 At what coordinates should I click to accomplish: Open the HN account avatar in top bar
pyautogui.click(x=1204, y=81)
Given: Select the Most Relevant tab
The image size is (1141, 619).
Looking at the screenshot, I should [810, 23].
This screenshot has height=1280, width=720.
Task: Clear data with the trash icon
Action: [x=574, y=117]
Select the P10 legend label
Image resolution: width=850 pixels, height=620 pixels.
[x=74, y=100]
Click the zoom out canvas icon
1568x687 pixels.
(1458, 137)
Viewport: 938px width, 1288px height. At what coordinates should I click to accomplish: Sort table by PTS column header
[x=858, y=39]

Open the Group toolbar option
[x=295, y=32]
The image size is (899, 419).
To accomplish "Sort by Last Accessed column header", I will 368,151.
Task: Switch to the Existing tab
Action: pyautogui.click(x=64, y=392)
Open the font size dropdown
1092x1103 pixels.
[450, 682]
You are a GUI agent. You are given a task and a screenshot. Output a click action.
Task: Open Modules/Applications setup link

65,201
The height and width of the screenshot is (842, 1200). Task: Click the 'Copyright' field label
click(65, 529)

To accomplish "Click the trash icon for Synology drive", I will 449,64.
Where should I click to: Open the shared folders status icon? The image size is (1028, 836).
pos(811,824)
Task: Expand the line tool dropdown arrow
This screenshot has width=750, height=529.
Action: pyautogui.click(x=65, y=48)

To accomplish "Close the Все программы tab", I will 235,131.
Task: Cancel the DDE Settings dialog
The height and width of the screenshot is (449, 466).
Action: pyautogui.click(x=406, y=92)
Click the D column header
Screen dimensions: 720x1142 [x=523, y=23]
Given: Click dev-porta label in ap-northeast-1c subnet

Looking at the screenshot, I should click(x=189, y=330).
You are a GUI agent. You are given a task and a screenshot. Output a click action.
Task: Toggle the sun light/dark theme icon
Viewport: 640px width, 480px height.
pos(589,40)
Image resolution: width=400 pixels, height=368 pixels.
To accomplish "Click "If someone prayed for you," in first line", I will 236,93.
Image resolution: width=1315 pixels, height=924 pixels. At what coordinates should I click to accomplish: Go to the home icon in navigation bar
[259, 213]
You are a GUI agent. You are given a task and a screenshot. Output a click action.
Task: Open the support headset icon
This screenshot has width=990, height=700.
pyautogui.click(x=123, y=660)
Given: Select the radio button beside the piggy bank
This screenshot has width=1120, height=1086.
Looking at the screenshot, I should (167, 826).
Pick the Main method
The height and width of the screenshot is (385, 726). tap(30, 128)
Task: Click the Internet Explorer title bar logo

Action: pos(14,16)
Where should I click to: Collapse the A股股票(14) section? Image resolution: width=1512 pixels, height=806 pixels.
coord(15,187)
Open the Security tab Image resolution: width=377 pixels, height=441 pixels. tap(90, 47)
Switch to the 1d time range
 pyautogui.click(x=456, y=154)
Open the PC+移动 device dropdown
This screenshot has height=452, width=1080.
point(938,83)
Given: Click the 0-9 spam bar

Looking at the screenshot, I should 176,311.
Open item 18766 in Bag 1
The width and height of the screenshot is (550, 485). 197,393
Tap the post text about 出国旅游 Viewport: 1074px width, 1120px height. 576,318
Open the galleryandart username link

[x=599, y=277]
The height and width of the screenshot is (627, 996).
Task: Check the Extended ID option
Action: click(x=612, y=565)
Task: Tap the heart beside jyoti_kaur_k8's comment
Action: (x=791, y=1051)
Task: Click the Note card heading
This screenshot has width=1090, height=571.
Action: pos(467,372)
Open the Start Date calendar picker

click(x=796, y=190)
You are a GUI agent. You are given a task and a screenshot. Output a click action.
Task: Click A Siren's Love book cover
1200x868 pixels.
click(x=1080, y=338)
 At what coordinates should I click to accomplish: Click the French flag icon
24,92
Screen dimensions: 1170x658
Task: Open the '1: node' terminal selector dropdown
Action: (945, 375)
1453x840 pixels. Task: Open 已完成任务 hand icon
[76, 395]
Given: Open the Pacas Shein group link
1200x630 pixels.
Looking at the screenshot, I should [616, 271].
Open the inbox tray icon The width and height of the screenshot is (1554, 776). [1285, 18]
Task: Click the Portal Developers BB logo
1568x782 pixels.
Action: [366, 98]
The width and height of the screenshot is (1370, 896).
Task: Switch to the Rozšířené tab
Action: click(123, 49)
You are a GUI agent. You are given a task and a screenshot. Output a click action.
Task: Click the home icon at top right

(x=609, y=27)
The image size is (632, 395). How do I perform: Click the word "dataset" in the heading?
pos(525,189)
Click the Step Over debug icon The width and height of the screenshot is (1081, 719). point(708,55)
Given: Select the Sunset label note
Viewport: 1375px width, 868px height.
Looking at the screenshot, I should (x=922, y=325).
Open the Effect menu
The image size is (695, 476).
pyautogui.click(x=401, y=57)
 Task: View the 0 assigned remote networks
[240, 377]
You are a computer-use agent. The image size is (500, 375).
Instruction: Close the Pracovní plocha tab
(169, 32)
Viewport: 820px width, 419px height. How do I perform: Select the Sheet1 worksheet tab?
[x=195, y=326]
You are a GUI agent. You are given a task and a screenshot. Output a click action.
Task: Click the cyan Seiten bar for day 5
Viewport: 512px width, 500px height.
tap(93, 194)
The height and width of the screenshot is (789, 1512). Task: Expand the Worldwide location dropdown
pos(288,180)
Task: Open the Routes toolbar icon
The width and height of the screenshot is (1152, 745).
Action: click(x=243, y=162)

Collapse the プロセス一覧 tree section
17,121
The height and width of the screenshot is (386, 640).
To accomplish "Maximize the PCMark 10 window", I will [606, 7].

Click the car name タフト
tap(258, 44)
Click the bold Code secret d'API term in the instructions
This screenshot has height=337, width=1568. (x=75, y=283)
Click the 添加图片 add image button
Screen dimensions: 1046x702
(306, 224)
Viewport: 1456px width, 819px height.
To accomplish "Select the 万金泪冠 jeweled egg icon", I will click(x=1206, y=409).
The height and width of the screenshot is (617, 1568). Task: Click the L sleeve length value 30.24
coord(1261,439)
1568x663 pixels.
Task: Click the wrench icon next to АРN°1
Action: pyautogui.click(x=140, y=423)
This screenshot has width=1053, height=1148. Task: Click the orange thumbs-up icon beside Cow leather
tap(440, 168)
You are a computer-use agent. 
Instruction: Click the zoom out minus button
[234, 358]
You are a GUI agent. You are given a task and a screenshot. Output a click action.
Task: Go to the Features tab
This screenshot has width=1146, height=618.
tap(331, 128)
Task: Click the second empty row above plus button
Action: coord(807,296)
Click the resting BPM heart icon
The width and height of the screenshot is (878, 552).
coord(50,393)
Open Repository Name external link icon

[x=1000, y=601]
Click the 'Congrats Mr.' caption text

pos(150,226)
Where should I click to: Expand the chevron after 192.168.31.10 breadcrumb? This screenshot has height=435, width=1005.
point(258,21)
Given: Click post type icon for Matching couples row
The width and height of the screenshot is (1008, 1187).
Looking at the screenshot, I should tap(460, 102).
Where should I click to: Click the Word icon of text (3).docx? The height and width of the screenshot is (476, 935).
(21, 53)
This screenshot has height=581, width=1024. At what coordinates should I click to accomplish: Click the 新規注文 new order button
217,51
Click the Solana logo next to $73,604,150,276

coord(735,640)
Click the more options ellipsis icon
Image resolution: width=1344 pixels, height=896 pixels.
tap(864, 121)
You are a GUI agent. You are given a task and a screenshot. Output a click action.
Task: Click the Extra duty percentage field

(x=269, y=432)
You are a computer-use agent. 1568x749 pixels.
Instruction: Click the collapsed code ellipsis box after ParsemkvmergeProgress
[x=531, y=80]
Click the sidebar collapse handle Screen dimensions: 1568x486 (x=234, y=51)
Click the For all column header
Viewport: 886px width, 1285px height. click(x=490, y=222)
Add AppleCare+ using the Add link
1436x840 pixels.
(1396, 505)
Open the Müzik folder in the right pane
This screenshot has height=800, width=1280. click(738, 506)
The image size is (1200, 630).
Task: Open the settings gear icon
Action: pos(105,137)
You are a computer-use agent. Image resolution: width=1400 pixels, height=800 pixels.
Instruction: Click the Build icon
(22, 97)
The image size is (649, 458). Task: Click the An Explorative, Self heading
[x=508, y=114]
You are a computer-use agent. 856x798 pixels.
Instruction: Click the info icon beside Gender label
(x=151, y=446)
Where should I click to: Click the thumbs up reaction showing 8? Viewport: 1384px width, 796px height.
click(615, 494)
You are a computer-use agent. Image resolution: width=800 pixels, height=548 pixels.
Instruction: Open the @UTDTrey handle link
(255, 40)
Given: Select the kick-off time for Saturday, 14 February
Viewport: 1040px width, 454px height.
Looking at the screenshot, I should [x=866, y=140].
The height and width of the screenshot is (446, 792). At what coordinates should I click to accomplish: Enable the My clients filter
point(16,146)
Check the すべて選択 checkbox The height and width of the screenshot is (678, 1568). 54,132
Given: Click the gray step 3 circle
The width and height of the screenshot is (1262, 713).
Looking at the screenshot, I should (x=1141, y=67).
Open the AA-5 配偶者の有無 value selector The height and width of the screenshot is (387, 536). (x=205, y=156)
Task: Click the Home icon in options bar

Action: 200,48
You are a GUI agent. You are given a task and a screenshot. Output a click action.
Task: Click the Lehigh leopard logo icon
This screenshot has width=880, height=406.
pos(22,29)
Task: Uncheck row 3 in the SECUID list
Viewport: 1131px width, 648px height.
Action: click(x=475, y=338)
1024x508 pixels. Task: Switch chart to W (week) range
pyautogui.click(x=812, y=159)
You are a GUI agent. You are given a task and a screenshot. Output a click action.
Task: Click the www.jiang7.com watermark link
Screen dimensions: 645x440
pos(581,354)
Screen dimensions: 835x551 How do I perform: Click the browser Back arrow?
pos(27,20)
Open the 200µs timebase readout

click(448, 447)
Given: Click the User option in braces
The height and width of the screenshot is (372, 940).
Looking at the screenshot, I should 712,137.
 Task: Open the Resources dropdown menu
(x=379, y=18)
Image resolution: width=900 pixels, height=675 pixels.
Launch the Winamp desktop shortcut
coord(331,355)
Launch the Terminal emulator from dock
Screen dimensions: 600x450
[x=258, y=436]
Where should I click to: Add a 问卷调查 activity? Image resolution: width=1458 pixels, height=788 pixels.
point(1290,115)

□ □ □ □ □ □ □

PROBLEM DETAILS => Read the entries and pick out all lines that include the word "computer".

RESULT =>
You are a computer-use agent. The image size is (500, 375).
You are a computer-use agent. 
You are a computer-use agent. 1568x749 pixels.
You are a computer-use agent. Image resolution: width=1400 pixels, height=800 pixels.
You are a computer-use agent. 856x798 pixels.
You are a computer-use agent. Image resolution: width=800 pixels, height=548 pixels.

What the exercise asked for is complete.